Museum of Science and Industry

Manchester’s aircraft production in new photo display

AVRO Photo DisplayFrom flimsy early aircraft to the iconic Lancaster and the Vulcan nuclear bomber, Manchester’s pioneering role in aircraft production will be shown in a new photography display launched at MOSI this week, as part of the Easter programme of free events (4-19 April).

The display features archive photographs from the former Avro factories, which were based in Manchester and started by A.V. Roe, the first British person to fly in an all-British aeroplane – the Triplane – in 1909. It is held as part of MOSI’s ‘Science of Flight’ events during Easter, which include a range of demonstrations, workshops and hands-on activities for all the family, on the theme of flight.

From work on some of the earliest successful aeroplanes in 1912, to mass production of Lancasters; the manufacture and assembly of fuselages, nose sections and wings, to engineers in the drawing offices, and the modern-day Woodford factory, the photo display is a fascinating insight into the vast Avro operation and the thousands of Manchester men and women who worked there.

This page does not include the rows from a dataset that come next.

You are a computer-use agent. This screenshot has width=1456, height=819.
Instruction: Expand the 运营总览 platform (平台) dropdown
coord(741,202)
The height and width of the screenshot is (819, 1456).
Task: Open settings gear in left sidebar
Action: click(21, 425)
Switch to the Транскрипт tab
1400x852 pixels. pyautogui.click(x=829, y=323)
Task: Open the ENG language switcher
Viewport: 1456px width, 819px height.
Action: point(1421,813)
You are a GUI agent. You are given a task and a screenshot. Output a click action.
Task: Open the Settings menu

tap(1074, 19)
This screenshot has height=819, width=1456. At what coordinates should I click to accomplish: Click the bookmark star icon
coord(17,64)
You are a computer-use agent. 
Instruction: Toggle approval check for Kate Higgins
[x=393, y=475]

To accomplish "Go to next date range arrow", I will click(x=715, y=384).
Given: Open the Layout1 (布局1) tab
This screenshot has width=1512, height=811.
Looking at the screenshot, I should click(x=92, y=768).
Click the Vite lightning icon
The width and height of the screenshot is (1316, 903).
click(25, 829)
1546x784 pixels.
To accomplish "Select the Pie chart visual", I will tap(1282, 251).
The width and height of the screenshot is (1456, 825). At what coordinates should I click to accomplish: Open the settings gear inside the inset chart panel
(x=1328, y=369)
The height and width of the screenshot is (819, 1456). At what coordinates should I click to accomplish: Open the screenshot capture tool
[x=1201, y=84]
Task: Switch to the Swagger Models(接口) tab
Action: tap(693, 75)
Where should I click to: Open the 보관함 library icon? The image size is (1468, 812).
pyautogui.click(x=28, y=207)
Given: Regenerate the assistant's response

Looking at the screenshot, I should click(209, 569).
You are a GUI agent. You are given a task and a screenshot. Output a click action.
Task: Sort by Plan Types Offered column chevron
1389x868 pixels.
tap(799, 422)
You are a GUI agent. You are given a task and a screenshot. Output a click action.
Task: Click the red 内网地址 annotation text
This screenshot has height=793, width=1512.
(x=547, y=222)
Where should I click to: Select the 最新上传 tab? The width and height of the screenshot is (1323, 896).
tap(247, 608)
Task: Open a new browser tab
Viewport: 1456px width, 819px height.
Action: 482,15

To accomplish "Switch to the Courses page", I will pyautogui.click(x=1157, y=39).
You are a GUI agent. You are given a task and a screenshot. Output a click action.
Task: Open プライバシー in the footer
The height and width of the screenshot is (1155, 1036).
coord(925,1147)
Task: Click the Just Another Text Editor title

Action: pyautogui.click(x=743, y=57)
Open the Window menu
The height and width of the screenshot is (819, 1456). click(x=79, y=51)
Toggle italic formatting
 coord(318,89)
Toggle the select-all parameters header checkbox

Nick Forder, Air & Space Curator at MOSI said: “In a little over 30 years aeroplane manufacture in Manchester expanded from the basement of a Ancoats mill, where aeroplanes had to be taken to pieces to get them through the door, to purpose-built factories producing 150 Lancasters every month. Ten years after that massive jigs and machine tools were needed to produce the Vulcan, an aeroplane with a wingspan slightly longer than AV Roe’s first flight. I am grateful to the Avro Heritage centre for allowing MOSI to illustrate one more aspect of the last 100 years of Manchester innovation.”

Roe set up his first factory in 1910 at Brownsfield Mill in Ancoats, where he started production of some of the earliest British planes – the world’s first cabin monoplane Avro Type D and the military Type 500. Later he moved Avro operations to Miles Platting and subsequently set up operations in Newton Heath, Woodford, Chadderton, Hamble and Langar. The Woodford and Chadderton factories remain part of BAE Systems today. In May 1943 Avro employed nearly 20,000 people making Lancasters, nearly 8,000 of which were women. These were supported by another 15,000 workers, half of which were women. Each Lancaster bomber took 30,000 worker hours to complete.

MOSI is holding a series of events throughout 2009 to celebrate Roe’s historic achievement – a first flight of approximately 30 metres. During ‘Science of Flight’ visitors will get a chance to discover how aeroplanes fly; make and fly their own paper planes and parachutes; watch a real-life demonstration of birds of prey in flight; train to be a secret agent and learn about the achievements of some of Manchester’s most important heroes and heroines of flight.

MOSI has a replica of Roe’s famous 1909 Triplane in the Air and Space Hall and a team of MOSI volunteers have built another replica Triplane which they will attempt to fly it later this year. MOSI has also launched a major fundraising campaign to renovate its Air and Space Hall this year.